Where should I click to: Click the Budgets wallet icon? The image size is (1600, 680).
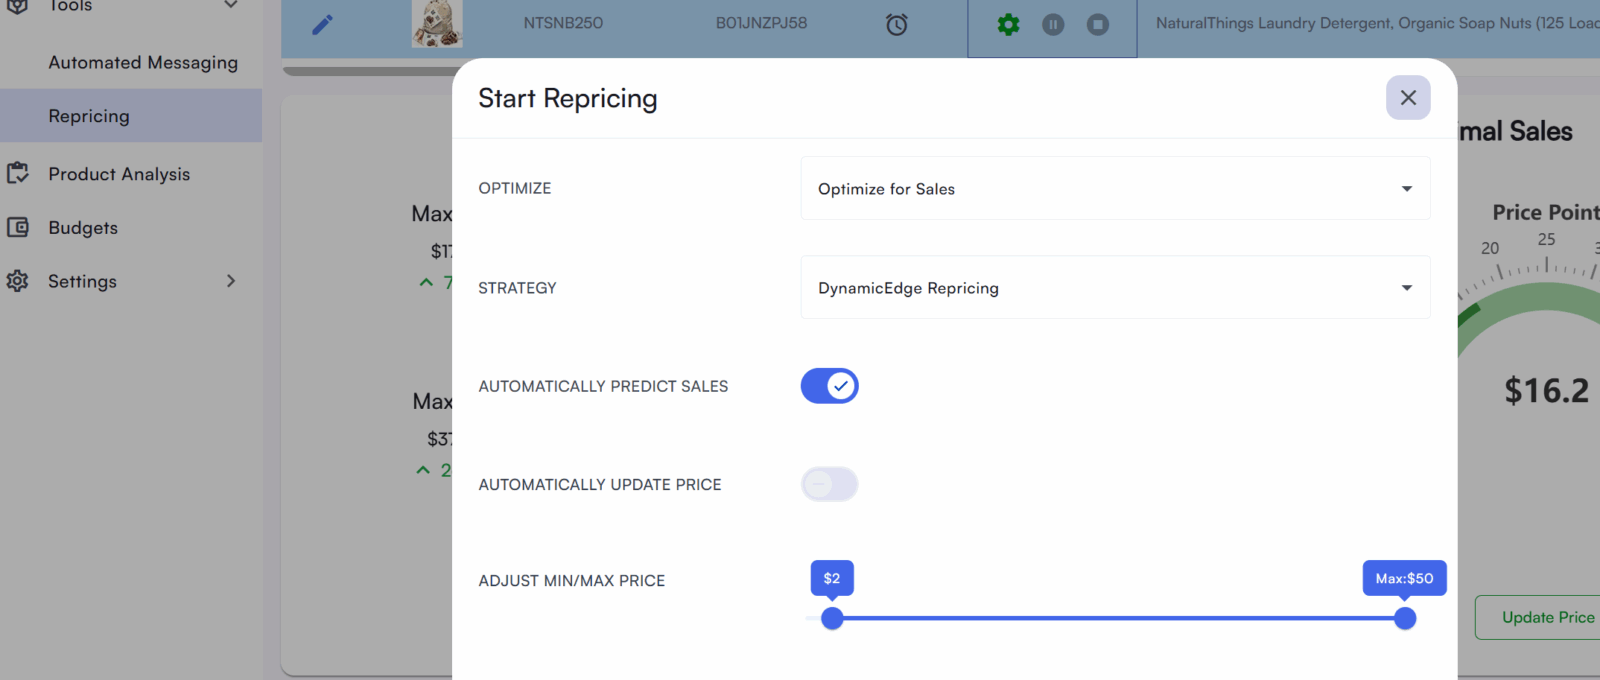[18, 228]
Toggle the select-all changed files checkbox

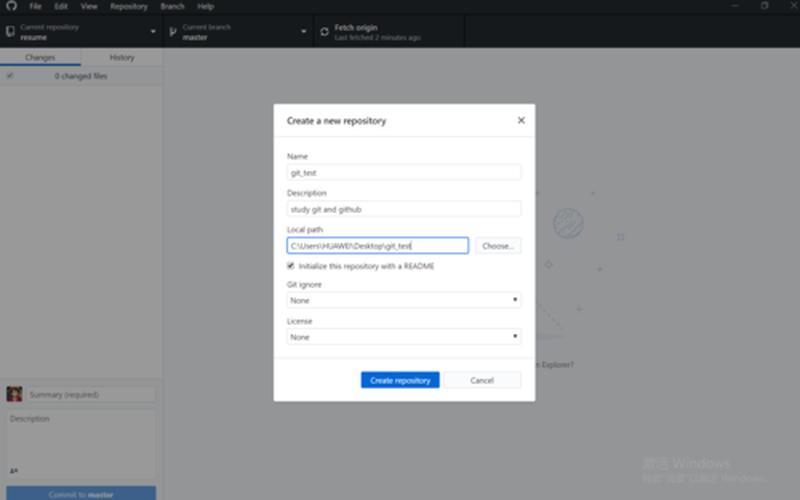click(x=10, y=76)
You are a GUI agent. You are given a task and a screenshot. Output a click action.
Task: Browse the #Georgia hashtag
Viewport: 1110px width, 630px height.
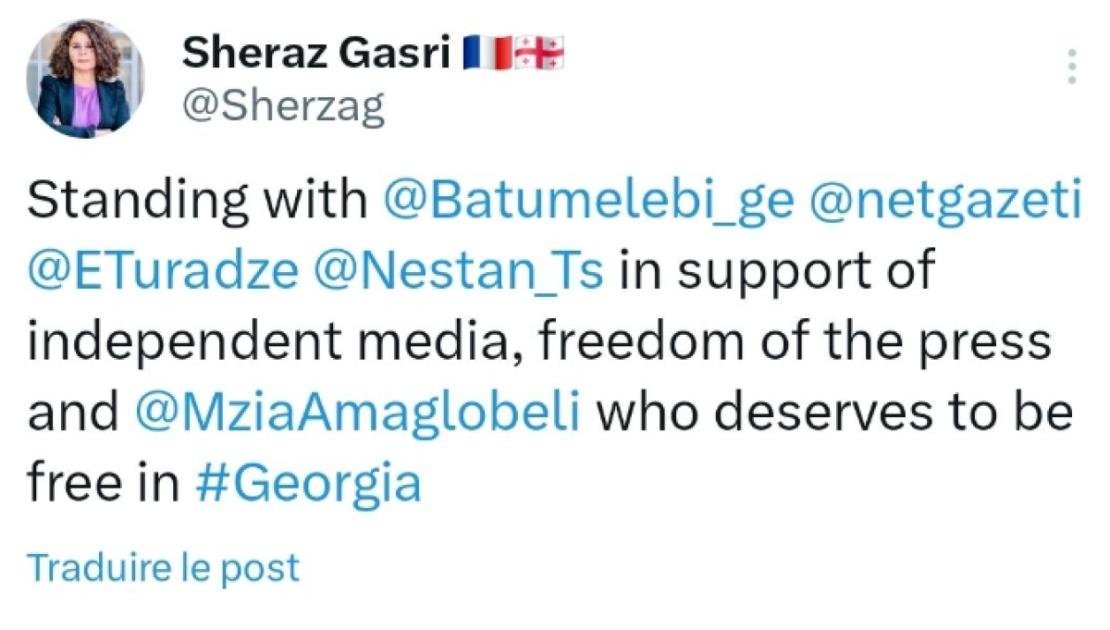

▬▬▬

Copy exactly, please, the lines that run from the line holding "You are a GUI" through the closing line of the material above, omitting every picture.

You are a GUI agent. You are given a task and a screenshot. Output a click action.
Task: Browse the #Georgia hashtag
Viewport: 1110px width, 630px height.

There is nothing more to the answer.